Театр, расположенный по соседству с институтом, который уж год не делает хороших сборов. Бывают вечера, когда спектакли идут при безлюдном зале. Но, вместо того чтобы задуматься над своей судьбой, над своим репертуаром, он ищет выхода из кризиса совсем иным способом. Распорядитель театра, низенький юркий человек с большой лысиной, делает все возможное, чтобы заполнить пустоту зала. Часто бывает так: открывает дверь студенческого общежития и начинает потеху.
— Интеллекты, — обращается он к обитателям «корчмы» — так называет общежитие Станислав Шушин в отличие от Михайла Супруна, который именует его «кубриком», — интеллекты, у меня есть потрясающая идея!
— Снова изображать толпу? — спрашивает кто-то.
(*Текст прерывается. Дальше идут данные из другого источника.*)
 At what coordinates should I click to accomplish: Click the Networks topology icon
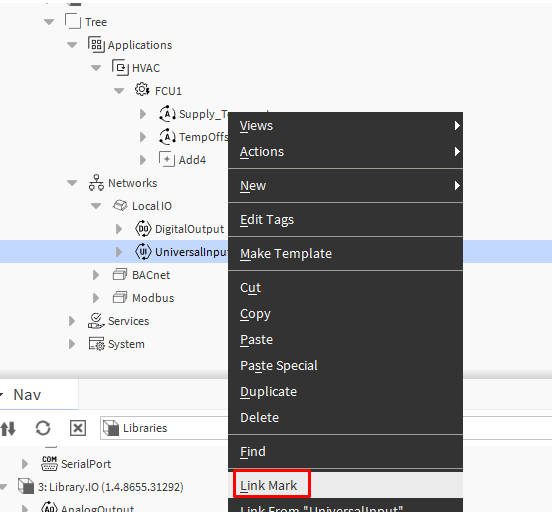(x=96, y=183)
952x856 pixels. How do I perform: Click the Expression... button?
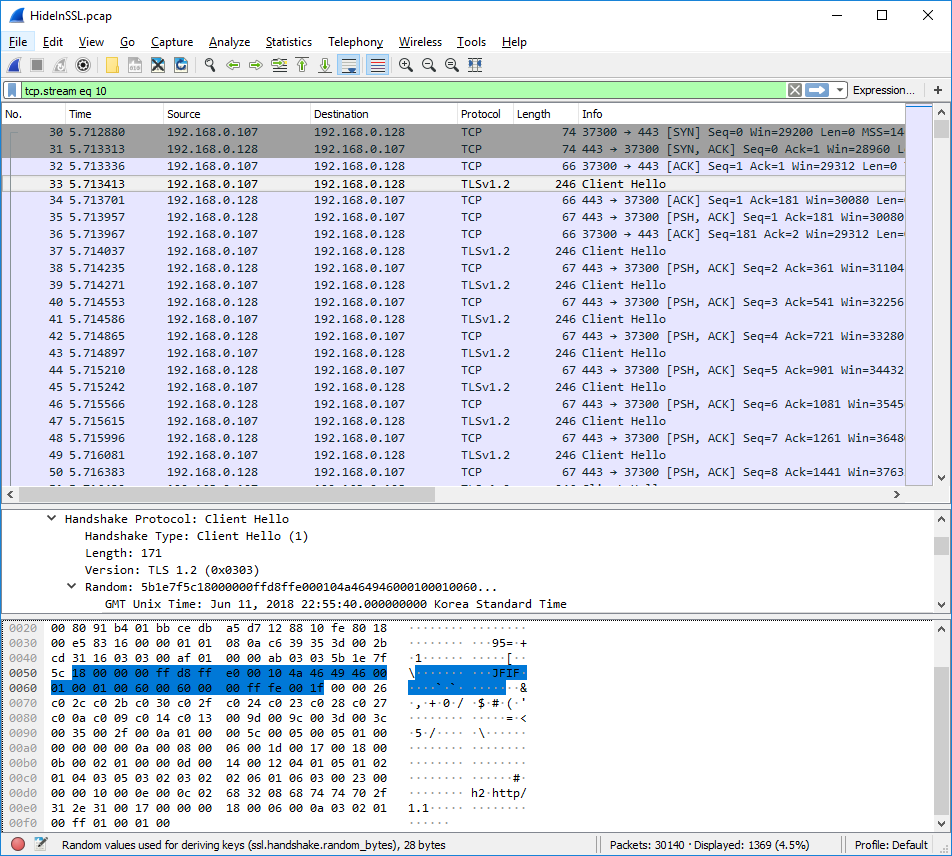point(884,90)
Распорядитель улыбается, вытирая запотевшие ладони о брюки, легко роняет слова:
— Действительно, почему бы вам, избранникам Аполлона, не посмотреть очередной шедевр нашей сцены?
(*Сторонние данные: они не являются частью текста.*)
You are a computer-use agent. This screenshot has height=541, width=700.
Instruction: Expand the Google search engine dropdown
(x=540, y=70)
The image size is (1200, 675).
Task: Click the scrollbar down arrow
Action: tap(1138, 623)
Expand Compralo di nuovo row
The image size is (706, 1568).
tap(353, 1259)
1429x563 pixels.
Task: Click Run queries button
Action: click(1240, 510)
Кто-то пытается уточнить его мысль:
— Короче говоря, почему бы нам не заполнить вакуум вашего зала?
— Напротив, в зале иголке негде упасть. Но мы поместим вас в директорскую ложу, ибо жаждем знать ваше просвещенное мнение о сем шедевре.
Жора Осетинов, человек дела, ставит вопрос «на попа»:
— По скольку заплатите?
— Синьор, вы так низко пали в моих глазах! — Лицо распорядителя становится серьезным, озабоченным. Игра окончена. — Нет, в самом деле, ребята, прошу в зал. Горим! — чиркает пухлой маленькой ручкой себя по горлу.
Михайло советует:
— Вызовите солдат... Распорядитель отмахивается:
— Ах, не тот день!..
Действительно, день не тот, увольнений в частях нет, вот суббота, воскресенье — другое дело, в эти дни распорядитель садится на телефон, обзванивает части, просит направлять к нему увольняющихся, обещает контрамарки. А то еще бывает так: по договоренности с начальством части он принимает целый батальон. За полчаса до спектакля подходят к подъезду зеленые трехтонки с брезентовыми шатрами. Из кузова горохом сыплются на асфальт зеленые солдаты. Театр преображается, становится шумным, людным — словом, таким, каким и надлежит быть театру. Правда, в фойе вместо запаха духов, вместо дробного топота дамских туфелек слышится могучий стук кованых сапог, скипидарно-едкий дух армейского обмундирования. Но спектакль проходит с превеликим успехом: после каждого акта по знаку старшины солдаты бьют в ладони так, что качаются люстры.